On my current film, Beyond Naked, most of the audio we recorded was fairly straightforward, dual-mono, 2-channel recording: lav audio was recorded on the left channel, and shotgun mic on boom went on the right channel. Reference audio was recorded with on-camera mic, which we use to sync the clips in DualEyes. Then, we create Synchronized clips in FCPX by connecting the video with the audio, and we’re ready to roll.
But occasionally we faced a more complicated situation: phone conversations. During production we recorded these situations on a Zoom H4N in 4-track mode, which produces individual files for each side of the conversation. So in post, instead of one audio and one video file, we have to sync three files: 1 video to 2 audio clips. And of course, the audio won’t sync to the audio clip of the person on the other end of the line, because only her side of the conversation is in that file, leaving nothing to sync to.
I spent a few hours today figuring out how to do this in FCPX, and discovered that the clever engineers at Apple have built an extremely elegant method for doing this and storing it in the clip rather than in the project. How cool is that? Here’s how it works.

● Stored data:
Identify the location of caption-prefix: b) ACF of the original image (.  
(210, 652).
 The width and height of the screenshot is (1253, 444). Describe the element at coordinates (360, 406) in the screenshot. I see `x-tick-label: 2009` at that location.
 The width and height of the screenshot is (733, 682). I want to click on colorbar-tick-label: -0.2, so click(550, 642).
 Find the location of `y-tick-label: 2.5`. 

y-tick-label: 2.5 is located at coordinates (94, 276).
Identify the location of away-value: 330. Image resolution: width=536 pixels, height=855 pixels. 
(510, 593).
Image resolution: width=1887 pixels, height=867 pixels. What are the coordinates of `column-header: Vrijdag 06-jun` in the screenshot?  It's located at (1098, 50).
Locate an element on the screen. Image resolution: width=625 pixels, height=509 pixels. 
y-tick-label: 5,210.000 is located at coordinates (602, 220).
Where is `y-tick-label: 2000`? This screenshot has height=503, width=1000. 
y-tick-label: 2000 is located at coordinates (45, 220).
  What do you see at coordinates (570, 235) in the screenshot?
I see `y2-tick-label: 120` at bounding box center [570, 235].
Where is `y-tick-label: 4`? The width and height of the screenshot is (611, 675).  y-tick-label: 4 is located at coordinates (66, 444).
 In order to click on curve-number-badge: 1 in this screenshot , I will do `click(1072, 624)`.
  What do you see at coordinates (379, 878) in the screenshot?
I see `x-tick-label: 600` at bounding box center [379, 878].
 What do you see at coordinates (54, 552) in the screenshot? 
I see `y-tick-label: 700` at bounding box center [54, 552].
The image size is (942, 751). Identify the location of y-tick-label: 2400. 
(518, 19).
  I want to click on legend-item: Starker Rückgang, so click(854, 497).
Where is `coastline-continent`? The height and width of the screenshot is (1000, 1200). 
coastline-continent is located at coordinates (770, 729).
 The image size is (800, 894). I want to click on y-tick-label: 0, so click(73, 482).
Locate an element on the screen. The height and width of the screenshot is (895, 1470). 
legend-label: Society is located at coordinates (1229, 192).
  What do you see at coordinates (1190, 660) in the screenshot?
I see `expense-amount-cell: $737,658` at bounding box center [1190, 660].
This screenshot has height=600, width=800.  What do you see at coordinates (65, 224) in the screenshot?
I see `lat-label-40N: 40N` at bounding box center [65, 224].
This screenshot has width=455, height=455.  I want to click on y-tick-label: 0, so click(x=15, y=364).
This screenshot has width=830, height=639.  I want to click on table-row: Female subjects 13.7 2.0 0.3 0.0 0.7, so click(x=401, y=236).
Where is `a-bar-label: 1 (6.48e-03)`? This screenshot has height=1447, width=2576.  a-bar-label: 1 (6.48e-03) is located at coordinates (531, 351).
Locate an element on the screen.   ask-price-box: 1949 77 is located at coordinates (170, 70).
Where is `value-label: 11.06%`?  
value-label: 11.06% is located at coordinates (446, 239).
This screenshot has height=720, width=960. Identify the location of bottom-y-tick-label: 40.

● PROBLEM SET:
- a) Answer these questions from the passage about syncing audio in FCPX:
(i) Which channel held the lav audio?
(ii) What device and mode were used to record phone conversations?
(iii) Where does Apple's method store the sync, rather than in the project?
- b) Please write what comes next in the passage about syncing audio in FCPX, picking up after its last sentence.

● RESPONSES TO THE EXERCISE:
- a)
(i) The left channel.
(ii) A Zoom H4N in 4-track mode.
(iii) In the clip.

- b)
1. Select the video clip and the audio track that has the cleanly recorded version of the reference track. Right-click and select “Synchronize clips” or press cmd-opt-g.
2. Right-click on the new synchronized clip, and select “Open in Timeline.”
3. With the clip open in the timeline, select the third audio file. Align the playhead to the start of the first audio file. Press Q.
4. The audio clip is immediately connected below the second audio clip, and is in perfect sync, because the two clips are of precisely the same length.
4. Close the clip in the timeline by pressing the back arrow located in the upper left of the timeline. The additional audio clip is now stored with your synchronized clip.
What’s so incredibly sweet about this technique is that the you’ve just created a compound sync’d clip, all before you’ve even created a single project file. Everything happens in the event library on the CLIP! Test this out by selecting the clip and spotting it to the timeline by pressing e. it comes with all the sweet audio goodness, ready to roll and for further refinement such as mixing one channel louder than the other. In the prior version, stuff like this happened in the sequences, so you had to create a temporary or placeholder sequence just to prepare your clips for editing. I hated the confusion that caused me. With this, it’s all clean and simple, and stays where it belongs: clips are clips, and the timeline is the place where you edit those clips.
This works great if you’re just synching one video clip. What about in a real world documentary environment when you need to sync multiple DSLR video clips to a single audio clip. It absolutely does not work. It just makes a completely incoherent clip and stacks the video in random ways. Annoying.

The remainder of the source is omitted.